◆ **WHAT THE EXERCISE ASKS**: Copy, from the entries below, each line in which the string "Given" appears.

◆ **MATERIAL PROVIDED**:

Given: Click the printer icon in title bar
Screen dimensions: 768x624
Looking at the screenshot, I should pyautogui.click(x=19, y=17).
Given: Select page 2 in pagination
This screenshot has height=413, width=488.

◆ **TASK RESULT**:
Given: Click the printer icon in title bar
Given: Select page 2 in pagination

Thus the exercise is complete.